Can easily process/sort local table for things like rank and timestamp
Fast lookup of metadata by ID
Can keep actual level data in another, standard datastore.
Can keep (UserId → List) info in another standard datastore to find levels by specific person

Cons:

Metatable datastore is going to be a complicated pain to maintain
A whole lot of memory usage (like probably enough that it kills this idea)
Sorting will probably be pretty slow, but you only have to do it once on refresh

Upon reflection, this is probably not workable. I think dealing with request limits would be easier.

Ukendio · March 2, 2021, 10:59pm

The game I previously mentioned, could handle approximately 200-400 unique parts (Before 4MB limit update). Users could instance a normal BasePart, colour it, size it differently and etc. This was important because it didn’t leave much budget for the system. If your users could only move/colour pre-made assets, there’s a lot of implicit optimization that can be done that is not the case for former example.

But I will assume worst case scenario!

On an abstract level, this is what you want:

However this is not ideal, and I will explain it a bit later. Mainly cloud services use relational databases, and we can gain those benefits with a entity-relational model. So we will implement a pseudo version of that! Essentially the same as your idea, one of the differences being that the levels are held by a separate host (globalDataStore).

Consider the use-case where the player wants to read 10 of the newest levels, you sort the value created_at_date, and you get instant access to levels. Vice versa your model, where you have to sort timestamp and double back to the player with the level key to get the level.

You could use a technique called sharding in combination of CDN (Content Delivery System), where we divide the levelService’s database into multiple hosts by their geographic location.

That way you can have an increased amount of total levels, just less per locale region. Also consider sharding metaData and load data in chunks (pages)! Instead of making one request to read all keys at the same time.

Note (not relevant to database design): Depending on the User Experience you seek, you will have a bit of fun with different data structures. There’s the sorted array which is both O(1) on best and worst complexity for accces (relevant for client) but for insertion and deletion, it is O(n), and this would be naive to implement. Stack would be pretty optimal for the server, but that’s not really important since clients won’t query the server 24/7. I suggest looking at skip-lists or balanced search trees if you expect the game to scale a lot.

EgoMoose · March 2, 2021, 11:28pm

Hmm so it seems the general consensus is that for this to be feasible I’d have to host my own DB. Not super keen on that b/c I don’t really want to incur and commit to those upkeep costs (it’s one of the main pros of using Roblox as a platform!)

I do appreciate the information that everyone has contributed to this thread though! I have learned a lot! Thanks!

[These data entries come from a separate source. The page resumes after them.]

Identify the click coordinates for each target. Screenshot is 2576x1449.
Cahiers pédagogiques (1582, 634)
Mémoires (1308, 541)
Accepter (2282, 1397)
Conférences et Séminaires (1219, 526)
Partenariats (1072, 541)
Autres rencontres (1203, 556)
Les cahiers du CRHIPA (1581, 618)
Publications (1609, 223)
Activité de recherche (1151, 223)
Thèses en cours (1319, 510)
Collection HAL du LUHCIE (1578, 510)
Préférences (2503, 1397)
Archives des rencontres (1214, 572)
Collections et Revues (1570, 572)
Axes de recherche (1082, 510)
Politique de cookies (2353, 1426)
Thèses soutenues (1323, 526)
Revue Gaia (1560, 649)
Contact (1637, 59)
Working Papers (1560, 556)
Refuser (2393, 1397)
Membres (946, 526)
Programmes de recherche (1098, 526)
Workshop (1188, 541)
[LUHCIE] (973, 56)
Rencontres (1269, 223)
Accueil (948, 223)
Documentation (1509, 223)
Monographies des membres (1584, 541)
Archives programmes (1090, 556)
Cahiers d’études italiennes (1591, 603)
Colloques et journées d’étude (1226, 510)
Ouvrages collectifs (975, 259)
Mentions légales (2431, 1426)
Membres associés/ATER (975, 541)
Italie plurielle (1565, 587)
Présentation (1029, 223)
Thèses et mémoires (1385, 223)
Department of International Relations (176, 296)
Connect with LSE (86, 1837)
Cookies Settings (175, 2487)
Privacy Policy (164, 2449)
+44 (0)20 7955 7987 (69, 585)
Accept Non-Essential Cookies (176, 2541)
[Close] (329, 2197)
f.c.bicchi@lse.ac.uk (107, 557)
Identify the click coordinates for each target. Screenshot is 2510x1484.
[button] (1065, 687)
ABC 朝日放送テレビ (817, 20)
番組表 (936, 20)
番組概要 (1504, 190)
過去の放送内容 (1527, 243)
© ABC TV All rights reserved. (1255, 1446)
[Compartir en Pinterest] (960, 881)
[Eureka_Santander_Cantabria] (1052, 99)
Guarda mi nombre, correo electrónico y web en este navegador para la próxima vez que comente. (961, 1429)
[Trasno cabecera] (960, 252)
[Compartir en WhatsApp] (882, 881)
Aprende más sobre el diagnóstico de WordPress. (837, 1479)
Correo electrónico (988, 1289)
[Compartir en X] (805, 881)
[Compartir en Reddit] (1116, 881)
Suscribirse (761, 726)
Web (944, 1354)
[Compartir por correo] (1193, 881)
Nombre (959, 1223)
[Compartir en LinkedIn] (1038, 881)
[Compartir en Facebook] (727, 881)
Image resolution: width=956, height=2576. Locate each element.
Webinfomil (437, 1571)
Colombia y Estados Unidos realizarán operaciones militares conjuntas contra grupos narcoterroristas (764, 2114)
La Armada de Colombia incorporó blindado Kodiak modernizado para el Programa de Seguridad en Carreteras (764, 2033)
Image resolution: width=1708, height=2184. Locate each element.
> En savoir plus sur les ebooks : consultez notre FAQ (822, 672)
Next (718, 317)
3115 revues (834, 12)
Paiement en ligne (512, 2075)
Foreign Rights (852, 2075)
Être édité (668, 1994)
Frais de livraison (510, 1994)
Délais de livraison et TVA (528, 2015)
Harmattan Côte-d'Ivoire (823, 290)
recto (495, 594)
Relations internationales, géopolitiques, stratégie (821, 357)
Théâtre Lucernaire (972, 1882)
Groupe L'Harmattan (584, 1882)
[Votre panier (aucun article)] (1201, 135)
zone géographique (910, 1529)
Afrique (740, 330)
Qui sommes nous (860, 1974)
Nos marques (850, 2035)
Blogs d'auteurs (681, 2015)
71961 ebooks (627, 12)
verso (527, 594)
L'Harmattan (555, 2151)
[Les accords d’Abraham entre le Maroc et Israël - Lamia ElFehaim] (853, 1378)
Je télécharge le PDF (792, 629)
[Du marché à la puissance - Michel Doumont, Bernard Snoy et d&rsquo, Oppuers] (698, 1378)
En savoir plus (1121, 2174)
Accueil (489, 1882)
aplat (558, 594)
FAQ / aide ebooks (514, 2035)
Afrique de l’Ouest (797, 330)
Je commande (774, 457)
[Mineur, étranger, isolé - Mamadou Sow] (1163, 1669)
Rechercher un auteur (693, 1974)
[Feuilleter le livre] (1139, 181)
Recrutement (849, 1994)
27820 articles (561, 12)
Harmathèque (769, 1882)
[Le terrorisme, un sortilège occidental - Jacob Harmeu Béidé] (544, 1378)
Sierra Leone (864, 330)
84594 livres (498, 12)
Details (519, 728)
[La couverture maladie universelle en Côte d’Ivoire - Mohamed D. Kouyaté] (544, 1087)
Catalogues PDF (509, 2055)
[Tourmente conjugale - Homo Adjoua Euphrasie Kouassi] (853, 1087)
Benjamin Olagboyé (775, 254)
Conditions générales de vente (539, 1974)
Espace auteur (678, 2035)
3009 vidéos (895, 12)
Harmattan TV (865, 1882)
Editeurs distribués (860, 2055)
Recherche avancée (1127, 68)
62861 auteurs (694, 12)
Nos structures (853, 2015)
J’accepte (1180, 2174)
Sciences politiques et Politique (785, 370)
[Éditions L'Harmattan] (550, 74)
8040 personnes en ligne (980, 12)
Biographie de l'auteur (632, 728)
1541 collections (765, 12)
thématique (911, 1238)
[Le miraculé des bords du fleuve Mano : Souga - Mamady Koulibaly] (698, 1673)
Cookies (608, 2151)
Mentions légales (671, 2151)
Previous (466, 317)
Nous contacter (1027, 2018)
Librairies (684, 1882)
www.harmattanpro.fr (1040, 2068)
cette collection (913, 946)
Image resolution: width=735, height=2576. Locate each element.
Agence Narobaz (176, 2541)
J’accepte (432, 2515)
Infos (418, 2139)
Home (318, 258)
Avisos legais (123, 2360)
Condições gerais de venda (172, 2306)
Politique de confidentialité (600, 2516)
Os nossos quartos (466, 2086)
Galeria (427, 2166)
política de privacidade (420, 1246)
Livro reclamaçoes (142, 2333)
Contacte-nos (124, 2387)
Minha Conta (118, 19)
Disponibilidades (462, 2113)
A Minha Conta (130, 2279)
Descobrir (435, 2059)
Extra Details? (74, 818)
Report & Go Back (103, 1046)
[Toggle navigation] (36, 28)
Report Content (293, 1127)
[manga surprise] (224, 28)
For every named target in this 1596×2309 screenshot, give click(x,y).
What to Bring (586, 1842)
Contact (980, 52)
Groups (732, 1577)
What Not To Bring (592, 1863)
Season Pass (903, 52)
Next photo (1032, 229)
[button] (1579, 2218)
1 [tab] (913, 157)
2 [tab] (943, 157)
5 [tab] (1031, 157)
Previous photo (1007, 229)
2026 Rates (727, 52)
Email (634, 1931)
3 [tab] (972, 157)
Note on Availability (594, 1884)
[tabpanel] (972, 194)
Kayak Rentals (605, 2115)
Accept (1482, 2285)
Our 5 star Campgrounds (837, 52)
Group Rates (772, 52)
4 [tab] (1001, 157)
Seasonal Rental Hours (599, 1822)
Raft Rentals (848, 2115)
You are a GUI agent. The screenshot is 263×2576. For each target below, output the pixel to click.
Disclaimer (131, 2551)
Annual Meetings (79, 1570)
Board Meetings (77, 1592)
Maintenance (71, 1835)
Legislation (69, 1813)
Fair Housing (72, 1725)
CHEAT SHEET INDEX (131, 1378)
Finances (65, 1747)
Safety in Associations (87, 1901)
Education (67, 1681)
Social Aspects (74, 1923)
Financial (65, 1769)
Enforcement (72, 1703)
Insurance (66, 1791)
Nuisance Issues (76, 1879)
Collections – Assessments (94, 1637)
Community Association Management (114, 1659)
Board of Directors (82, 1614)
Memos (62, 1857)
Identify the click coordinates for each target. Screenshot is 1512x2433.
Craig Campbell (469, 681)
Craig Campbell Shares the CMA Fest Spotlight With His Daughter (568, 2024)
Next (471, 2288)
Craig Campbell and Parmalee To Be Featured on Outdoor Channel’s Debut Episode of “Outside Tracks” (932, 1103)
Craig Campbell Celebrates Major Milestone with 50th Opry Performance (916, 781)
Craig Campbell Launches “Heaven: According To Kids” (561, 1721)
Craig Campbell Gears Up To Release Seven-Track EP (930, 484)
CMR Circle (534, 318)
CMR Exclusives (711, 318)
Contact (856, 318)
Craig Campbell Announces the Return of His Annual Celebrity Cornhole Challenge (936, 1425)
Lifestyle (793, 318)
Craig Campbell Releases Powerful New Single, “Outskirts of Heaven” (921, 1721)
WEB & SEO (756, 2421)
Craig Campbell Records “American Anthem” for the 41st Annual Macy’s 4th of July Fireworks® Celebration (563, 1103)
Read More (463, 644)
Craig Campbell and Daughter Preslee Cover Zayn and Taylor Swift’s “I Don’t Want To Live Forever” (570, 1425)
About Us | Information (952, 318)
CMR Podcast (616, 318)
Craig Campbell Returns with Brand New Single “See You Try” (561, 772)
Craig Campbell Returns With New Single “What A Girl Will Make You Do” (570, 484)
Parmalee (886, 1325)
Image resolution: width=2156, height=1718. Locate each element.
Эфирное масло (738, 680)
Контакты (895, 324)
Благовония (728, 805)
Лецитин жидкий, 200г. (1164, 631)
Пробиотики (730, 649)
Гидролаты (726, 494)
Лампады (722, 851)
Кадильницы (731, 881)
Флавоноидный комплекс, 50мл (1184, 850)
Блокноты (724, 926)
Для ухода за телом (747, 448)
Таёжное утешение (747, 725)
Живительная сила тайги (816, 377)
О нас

Ukendio · March 2, 2021, 11:35pm

No!! I wasn’t one of those who advocated for a 3rd party DB. It takes a lot of work to maintain a db and it is especially frustrating when you’re directly accountable for its downtime.

You can make a pretty good data library with Roblox’s DataStore!
All methods and features I wrote about can be implemented in Roblox!

ArgonSuits · March 3, 2021, 4:04am

So, if I understand correctly, you are trying to create a content feed system. In other words, the Roblox website. Why not have a tag system, where people can assign tags based on the level, and some internal tags like, “new”, “popular”, “growing”, ect…
You could have the dataKey for the map, and a parralel part for the metadata, and give them a “summary” list based on an algorithm, or give them the “full” list (loaded and unloaded in segments) ordered by selectable metrics.
If you mean what method is best for discoverability, most places i see use a mix between general popularity, tag relation to “preferences”, and what an algorithm gives a chance for something new to explode.